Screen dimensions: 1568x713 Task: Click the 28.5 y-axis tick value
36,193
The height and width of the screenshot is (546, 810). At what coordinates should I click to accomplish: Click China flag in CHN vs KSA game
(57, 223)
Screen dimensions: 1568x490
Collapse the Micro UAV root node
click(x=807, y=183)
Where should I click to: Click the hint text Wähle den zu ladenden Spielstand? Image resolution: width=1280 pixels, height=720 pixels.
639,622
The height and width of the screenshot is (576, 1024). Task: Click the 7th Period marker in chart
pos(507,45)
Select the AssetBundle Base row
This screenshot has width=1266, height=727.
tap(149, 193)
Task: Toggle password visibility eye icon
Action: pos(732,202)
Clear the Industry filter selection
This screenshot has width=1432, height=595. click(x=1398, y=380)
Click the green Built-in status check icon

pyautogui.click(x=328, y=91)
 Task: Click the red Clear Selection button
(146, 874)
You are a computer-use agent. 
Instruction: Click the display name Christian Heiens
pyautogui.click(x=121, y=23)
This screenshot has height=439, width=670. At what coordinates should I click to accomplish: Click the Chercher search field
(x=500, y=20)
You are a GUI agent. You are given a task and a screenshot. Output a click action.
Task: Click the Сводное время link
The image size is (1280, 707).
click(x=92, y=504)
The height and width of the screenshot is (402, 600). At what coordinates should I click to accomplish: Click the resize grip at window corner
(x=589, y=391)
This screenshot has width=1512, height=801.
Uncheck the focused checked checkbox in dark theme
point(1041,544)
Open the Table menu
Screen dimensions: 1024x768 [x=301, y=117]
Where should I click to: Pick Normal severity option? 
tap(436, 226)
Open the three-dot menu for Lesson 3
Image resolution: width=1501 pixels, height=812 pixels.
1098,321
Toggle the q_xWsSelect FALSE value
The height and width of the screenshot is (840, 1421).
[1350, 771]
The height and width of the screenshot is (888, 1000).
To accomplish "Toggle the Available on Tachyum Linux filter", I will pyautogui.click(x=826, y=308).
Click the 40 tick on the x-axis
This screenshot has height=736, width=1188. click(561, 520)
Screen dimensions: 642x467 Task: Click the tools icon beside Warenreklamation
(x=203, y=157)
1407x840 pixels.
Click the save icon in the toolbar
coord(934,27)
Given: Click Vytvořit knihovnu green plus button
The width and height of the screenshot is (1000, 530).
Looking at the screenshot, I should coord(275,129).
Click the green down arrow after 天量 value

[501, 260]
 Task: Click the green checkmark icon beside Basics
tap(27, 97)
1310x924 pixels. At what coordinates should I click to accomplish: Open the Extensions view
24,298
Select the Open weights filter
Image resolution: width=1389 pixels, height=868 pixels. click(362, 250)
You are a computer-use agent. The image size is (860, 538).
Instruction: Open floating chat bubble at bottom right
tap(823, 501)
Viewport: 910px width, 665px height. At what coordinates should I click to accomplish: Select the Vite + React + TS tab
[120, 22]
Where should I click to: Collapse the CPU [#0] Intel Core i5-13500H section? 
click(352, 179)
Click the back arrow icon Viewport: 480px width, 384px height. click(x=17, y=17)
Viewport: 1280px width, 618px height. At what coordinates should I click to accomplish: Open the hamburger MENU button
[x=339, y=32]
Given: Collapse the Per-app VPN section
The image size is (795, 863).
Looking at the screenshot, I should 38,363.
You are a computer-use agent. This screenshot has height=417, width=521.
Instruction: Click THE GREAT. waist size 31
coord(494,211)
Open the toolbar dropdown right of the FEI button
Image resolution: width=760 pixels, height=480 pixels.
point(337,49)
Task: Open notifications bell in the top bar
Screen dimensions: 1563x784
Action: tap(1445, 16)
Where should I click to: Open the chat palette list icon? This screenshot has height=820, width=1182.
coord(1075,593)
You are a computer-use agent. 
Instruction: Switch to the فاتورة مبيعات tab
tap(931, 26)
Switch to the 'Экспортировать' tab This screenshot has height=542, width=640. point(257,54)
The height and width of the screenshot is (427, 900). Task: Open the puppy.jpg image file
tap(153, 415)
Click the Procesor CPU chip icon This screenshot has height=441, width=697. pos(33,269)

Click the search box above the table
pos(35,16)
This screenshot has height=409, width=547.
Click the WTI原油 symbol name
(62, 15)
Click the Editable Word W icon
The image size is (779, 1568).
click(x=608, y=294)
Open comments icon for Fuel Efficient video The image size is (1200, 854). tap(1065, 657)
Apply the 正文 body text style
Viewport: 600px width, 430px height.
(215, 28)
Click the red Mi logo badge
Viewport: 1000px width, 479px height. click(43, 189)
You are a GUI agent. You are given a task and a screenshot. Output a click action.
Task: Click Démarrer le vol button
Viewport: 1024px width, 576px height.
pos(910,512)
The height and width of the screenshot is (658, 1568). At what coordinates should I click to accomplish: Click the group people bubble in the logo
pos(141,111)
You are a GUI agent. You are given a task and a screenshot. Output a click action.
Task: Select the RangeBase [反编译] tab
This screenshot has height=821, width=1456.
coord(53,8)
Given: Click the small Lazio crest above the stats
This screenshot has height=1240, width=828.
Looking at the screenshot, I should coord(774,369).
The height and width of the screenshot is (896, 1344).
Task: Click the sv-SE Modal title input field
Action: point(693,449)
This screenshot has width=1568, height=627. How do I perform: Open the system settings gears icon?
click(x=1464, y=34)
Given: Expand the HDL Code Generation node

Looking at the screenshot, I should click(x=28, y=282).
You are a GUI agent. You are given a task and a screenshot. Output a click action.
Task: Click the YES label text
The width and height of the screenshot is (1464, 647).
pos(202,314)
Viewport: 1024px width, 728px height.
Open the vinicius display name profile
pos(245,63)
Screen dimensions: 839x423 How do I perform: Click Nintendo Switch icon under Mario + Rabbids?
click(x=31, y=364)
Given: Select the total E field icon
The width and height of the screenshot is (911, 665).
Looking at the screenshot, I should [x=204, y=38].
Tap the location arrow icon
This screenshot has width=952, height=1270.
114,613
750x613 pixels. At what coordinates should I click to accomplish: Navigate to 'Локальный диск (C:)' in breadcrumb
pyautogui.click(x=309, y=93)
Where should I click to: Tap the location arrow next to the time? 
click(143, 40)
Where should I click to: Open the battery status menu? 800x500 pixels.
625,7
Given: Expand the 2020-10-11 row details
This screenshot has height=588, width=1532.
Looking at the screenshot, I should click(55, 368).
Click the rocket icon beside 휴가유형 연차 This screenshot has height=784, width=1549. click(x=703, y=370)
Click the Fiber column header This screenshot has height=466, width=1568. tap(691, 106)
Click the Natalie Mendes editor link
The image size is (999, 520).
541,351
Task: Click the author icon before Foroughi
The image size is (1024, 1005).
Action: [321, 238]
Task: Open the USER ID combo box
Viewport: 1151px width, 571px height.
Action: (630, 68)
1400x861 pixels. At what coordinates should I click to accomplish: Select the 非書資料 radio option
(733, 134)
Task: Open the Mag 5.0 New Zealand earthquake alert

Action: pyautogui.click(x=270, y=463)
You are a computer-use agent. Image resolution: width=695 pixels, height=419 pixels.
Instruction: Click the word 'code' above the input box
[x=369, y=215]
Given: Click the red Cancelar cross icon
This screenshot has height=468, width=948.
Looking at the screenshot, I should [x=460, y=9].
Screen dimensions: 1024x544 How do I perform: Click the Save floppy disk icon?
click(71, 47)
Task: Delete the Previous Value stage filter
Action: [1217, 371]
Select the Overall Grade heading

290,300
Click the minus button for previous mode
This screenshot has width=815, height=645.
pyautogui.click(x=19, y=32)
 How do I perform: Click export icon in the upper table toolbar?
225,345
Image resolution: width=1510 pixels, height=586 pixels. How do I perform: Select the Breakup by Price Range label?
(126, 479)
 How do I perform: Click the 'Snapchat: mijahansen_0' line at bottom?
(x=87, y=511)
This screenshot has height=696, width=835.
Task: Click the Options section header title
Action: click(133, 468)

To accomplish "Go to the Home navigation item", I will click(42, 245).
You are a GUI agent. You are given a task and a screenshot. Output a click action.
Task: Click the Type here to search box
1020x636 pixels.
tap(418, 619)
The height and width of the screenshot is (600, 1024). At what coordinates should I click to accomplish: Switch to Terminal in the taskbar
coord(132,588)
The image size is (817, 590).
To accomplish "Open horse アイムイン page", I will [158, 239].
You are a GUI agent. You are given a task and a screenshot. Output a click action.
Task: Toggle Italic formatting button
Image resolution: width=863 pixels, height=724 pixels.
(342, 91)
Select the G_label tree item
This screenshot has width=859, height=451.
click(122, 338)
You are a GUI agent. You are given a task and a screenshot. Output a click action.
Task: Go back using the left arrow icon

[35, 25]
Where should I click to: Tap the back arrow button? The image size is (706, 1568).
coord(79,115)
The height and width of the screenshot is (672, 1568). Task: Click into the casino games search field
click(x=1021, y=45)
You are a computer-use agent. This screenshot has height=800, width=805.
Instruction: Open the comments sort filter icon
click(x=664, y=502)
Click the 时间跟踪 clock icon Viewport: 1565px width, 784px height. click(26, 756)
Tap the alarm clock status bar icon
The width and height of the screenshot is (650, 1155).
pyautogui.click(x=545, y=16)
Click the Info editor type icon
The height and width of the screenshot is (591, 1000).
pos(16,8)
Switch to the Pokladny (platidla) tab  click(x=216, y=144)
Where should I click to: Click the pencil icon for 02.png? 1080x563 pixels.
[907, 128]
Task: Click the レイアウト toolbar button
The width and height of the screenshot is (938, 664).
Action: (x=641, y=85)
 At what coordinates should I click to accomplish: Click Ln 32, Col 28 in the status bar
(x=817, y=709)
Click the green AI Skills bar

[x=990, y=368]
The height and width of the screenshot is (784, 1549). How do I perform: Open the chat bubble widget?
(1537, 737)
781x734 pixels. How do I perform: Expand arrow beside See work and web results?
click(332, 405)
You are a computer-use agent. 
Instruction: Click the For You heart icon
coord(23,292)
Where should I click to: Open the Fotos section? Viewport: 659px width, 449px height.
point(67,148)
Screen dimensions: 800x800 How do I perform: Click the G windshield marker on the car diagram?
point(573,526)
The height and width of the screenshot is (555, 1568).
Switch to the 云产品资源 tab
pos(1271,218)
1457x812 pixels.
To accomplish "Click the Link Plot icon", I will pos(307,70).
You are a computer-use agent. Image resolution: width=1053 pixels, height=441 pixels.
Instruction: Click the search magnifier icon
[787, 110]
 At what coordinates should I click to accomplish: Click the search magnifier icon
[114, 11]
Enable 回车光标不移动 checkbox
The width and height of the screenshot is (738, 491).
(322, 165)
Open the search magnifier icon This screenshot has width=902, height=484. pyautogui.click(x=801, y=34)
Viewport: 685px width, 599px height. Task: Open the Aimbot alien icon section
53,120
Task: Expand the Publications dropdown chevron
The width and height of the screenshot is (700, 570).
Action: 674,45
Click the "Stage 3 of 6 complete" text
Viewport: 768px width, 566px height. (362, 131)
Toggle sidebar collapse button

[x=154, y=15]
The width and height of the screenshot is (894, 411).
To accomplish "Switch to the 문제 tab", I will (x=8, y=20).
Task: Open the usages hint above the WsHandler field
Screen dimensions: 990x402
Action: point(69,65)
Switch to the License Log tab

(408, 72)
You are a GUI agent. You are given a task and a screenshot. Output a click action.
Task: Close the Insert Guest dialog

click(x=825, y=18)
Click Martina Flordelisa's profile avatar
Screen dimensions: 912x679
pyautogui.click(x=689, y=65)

→ Problem to solve:
Show the lines of the entries that include the string "clock", copying each in full.

→ Problem solution:
Click the 时间跟踪 clock icon Viewport: 1565px width, 784px height. click(26, 756)
Tap the alarm clock status bar icon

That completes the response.